LaGrange resident Carlentric Hightower was among those who sought help on Oct. 24. He told the AJC he’s been trying for several years to deal with a matter of mistaken identity after he was wrongly accused of being involved in a car wreck.
“It was very intimidating,” Hightower said about having to defend himself in court, adding he’s been unable to find a lawyer despite multiple attempts that included calling the State Bar.
Hightower, who works in a hotel, said the free consultation prepared him for a December court hearing. He left the clinic with a smile on his face.
Clinic participants were assured the volunteer attorneys were not there to solicit clients or officially represent them.
“They need something explained to them where there’s not some expectation they have to pay or have some connection to that person,” said Ethan Smith, one of two attorneys from the UGA Law Veterans Legal Clinic who helped out.
Introducing a new kind of legal professional
The state committee that McMillian chairs envisions making room for the legal equivalent of a nurse practitioner or physician assistant. These “Limited Licensed Legal Practitioners” won’t have law degrees but will be qualified to perform some tasks of a lawyer in certain circumstances.
If the committee’s recommendations are adopted by the state Supreme Court, this change will happen slowly and conservatively during a phased trial first focused on cases involving consumer debt and landlord-tenant disputes.
The committee said the help provided by such practitioners, including preparing legal documents, has the potential to make a significant impact on the high volume of common civil cases involving self-represented litigants.
McMillian said similar programs in other states, including Minnesota, Arizona and Washington, are still fairly new and little is known about the potential impact. She said the committee’s incremental approach allows time to study a pilot project in three different Georgia communities and expand it if successful.
Incentivized and expanded attorney volunteering
Georgia’s 34,500 active attorneys should receive credit toward mandatory legal education when they do volunteer work, the committee suggested, aiming to increase pro bono efforts. It said 24 other states offer that.

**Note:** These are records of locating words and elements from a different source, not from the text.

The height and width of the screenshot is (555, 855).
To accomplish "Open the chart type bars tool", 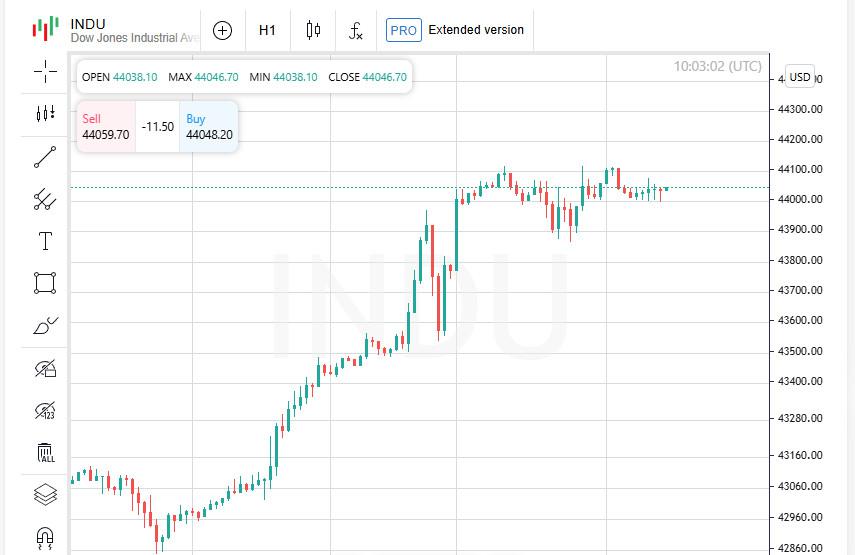I will pyautogui.click(x=45, y=113).
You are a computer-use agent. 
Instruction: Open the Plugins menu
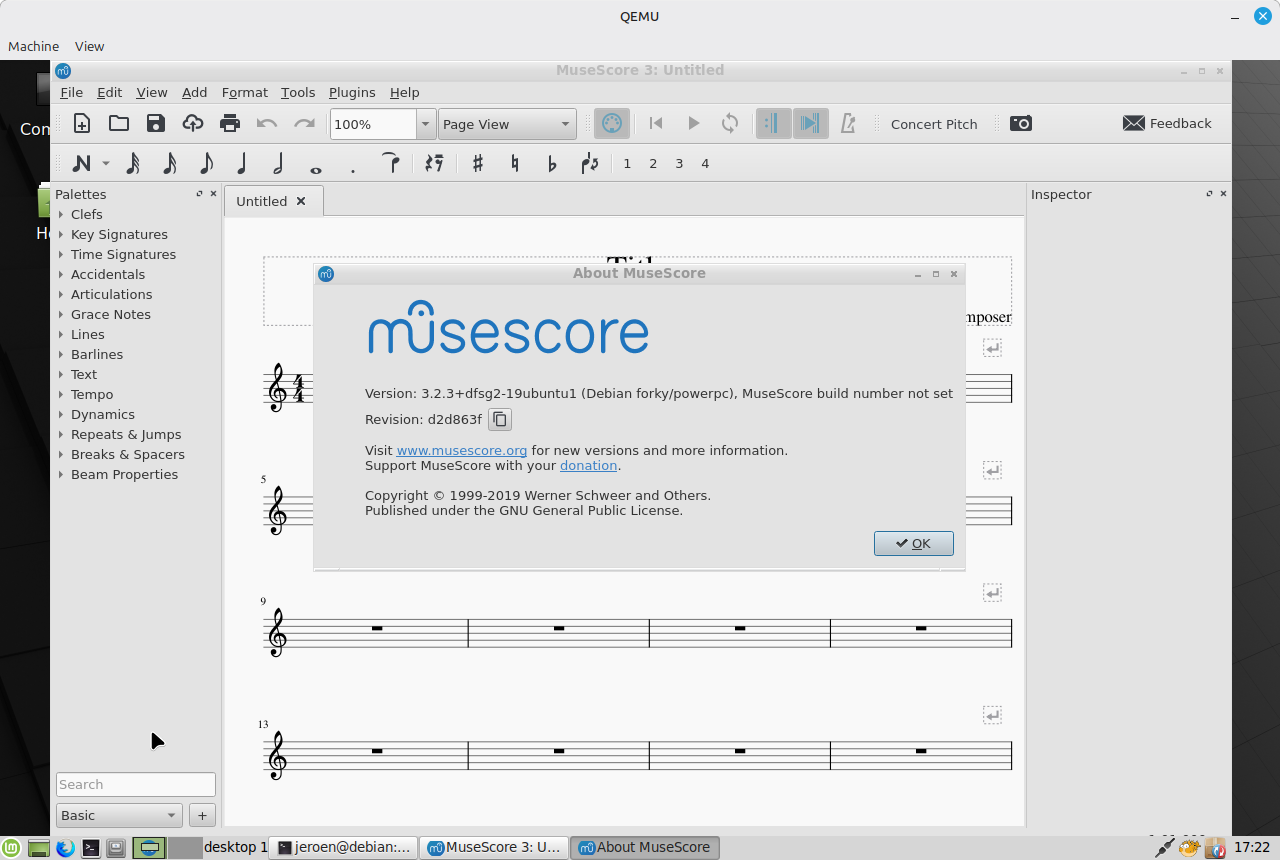[x=352, y=92]
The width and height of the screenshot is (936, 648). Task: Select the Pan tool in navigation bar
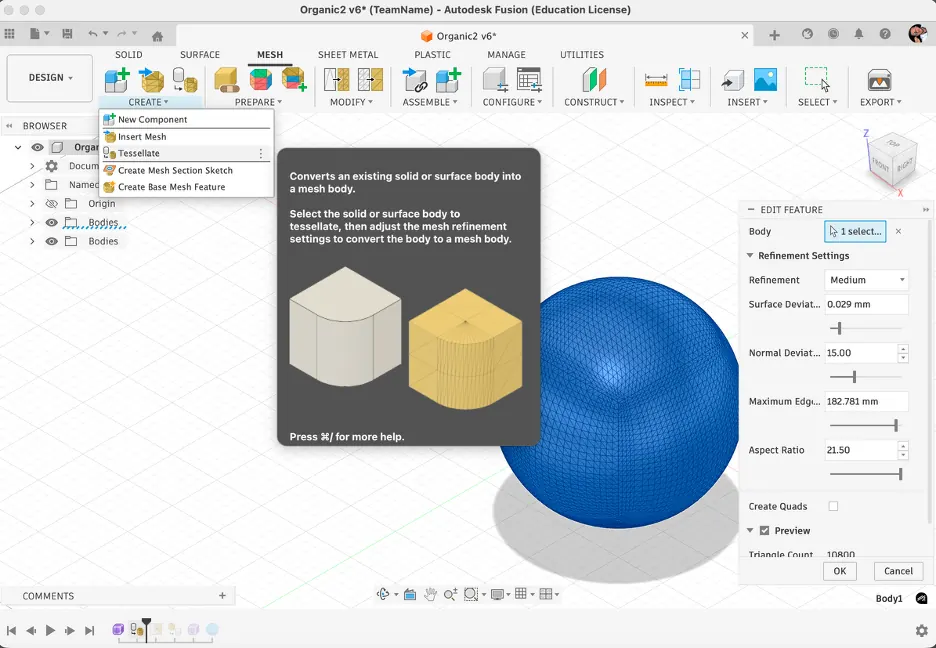[431, 593]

Committee members also recommended allowing the roughly 2,600 Georgia lawyers with inactive licenses, as well as attorneys in Georgia with out-of-state licenses, to provide legal services for free. They said more than two thirds of states have a process for this.
Alex Scherr, a professor at UGA Law and director of its Veterans Legal Clinic, said state bars everywhere are looking for ways to carve out certain parts of legal services to be done by people who did not have to go through law school.
“It’s already happening and it’s already helpful,” he said.
Committee members are currently analyzing public feedback on their recommendations, which were outlined in a report published on the state Supreme Court’s website. McMillian said the court ultimately wants to expand help for those who need it without compromising service quality.
“We are concerned about making sure that people have access to justice, that they have lawyers or legal practitioners who can represent them, but those practitioners also need to be competent,” she said.